Global Surgical Package – Pre- and Post- Operative
As defined by CPT, the surgical “package” includes the surgical operation, local infiltration, metacarpal/digital block or topical anesthesia when used, and the normal, uncomplicated follow-up care visits. These services, when billed in addition to surgery, are denied as included in the surgical allowance. The surgical package includes all normal and uncomplicated care including pre- and postoperative visits as part of the reimbursement for the surgical procedure. Preoperative visits are defined as visits by the surgeon or another practitioner in the same practice on the day of a surgery for minor procedures and the day before or day of major surgical procedures.
Blue Cross does not consider new patient codes exceptions to the package. A new patient is not reason alone to exclude the visit from the global package. Blue Cross follows the same postoperative timeframes associated with surgical procedures as CMS, which are 10 or 90 days. Postoperative timeframes can be found in the Federal Register. Routine postoperative medical visits rendered within the postoperative timeframe and related to the surgery will not be recognized for separate reimbursement as an unbundled component of the total surgical package.
Modifiers -55 and -56
Used to report pre- and postoperative care rendered for surgical procedures.
Used to indicate that the E/M service resulted in the initial decision to perform surgery either the day before a major surgery (90 day global) or the day of a major procedure.
Our coding software makes the following assumptions when determining payment for multiple scope procedures billed on the same date of service:
- A diagnostic scope is always incidental to a surgical scope.
- A diagnostic scope with biopsy is always incidental to a surgical scope
- A diagnostic scope with or without biopsy is always incidental to an open surgical procedure in the same area.
- A diagnostic scope re-bundles to a diagnostic scope with biopsy unless the code description makes the distinction with biopsy vs. without biopsy.

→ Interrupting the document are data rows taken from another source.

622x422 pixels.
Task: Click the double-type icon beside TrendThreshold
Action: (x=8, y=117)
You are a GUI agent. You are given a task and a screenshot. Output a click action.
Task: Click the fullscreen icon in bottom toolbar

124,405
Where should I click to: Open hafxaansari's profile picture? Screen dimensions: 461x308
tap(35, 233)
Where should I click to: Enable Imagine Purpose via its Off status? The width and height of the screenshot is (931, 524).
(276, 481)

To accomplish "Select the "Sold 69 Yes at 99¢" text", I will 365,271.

- CPT code descriptions such as complete vs. partial, with vs. without, complex vs. simple, etc. means there are two mutually exclusive codes for the procedures
Medical and Surgical Supplies
Medical and surgical supplies used during an outpatient or physician office visit are included as incidental to the E/M service or procedure performed and will not be separately reimbursed.
The Plan applies the ICD-10-CM Excludes 1 and Excludes 2 guidelines in its claim’s adjudication process. Definitions are as follows:
An Excludes 1 note is a “pure” excludes. It means “Not Coded Here.” An Excludes 1 note indicates that the code excluded should never be used at the same time as the code above the Excludes 1 note. An Excludes 1 is used when two conditions cannot occur together, such as a congenital form versus an acquired form of the same condition. The code excluded should never be reported with the applicable codes listed above the excludes notation.

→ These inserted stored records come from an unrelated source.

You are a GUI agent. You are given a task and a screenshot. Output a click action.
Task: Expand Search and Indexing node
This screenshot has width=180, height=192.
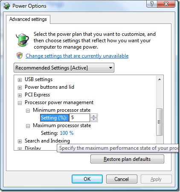20,141
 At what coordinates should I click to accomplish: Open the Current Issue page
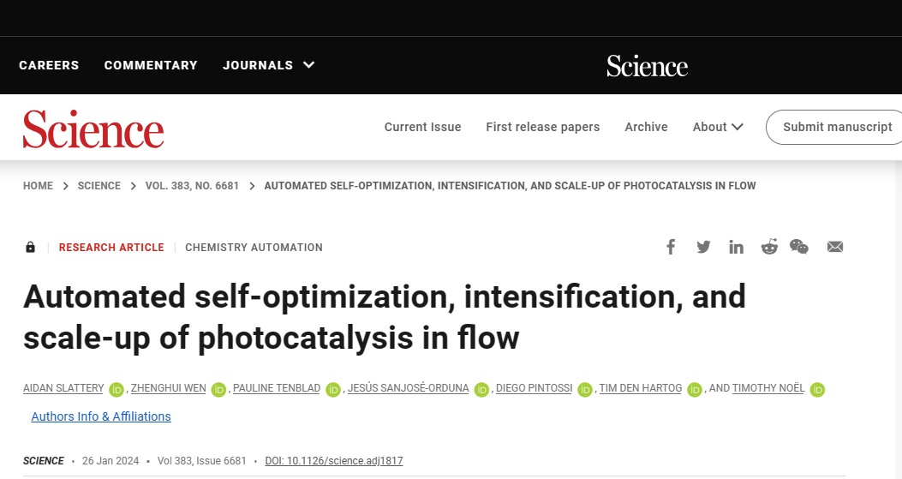point(422,127)
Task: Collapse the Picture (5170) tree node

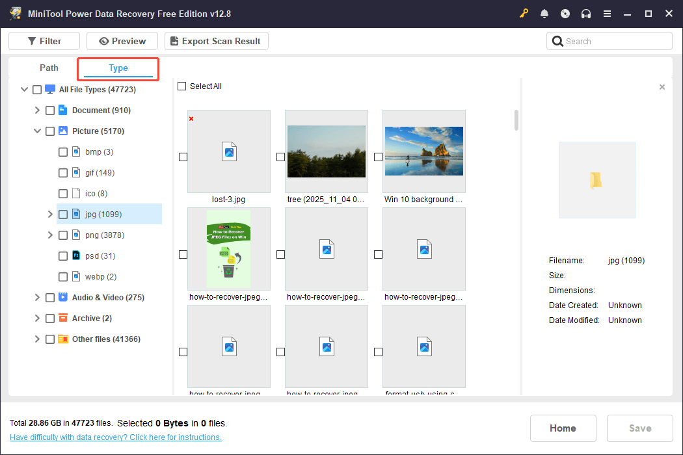Action: (x=37, y=131)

An Excludes 2 note represents “Not Included Here”. An Excludes 2 note indicates that the condition excluded is not part of the condition represented by the code, but a patient may have both conditions at the same time. When an Excludes 2 note appears under a code, it may be acceptable to use both the code and the excluded code together if supported by medical documentation.
Reimbursement policies are intended only to establish general guidelines for reimbursement under BCBSND plans. BCBSND retains the right to review and update its reimbursement policy guidelines at its sole discretion.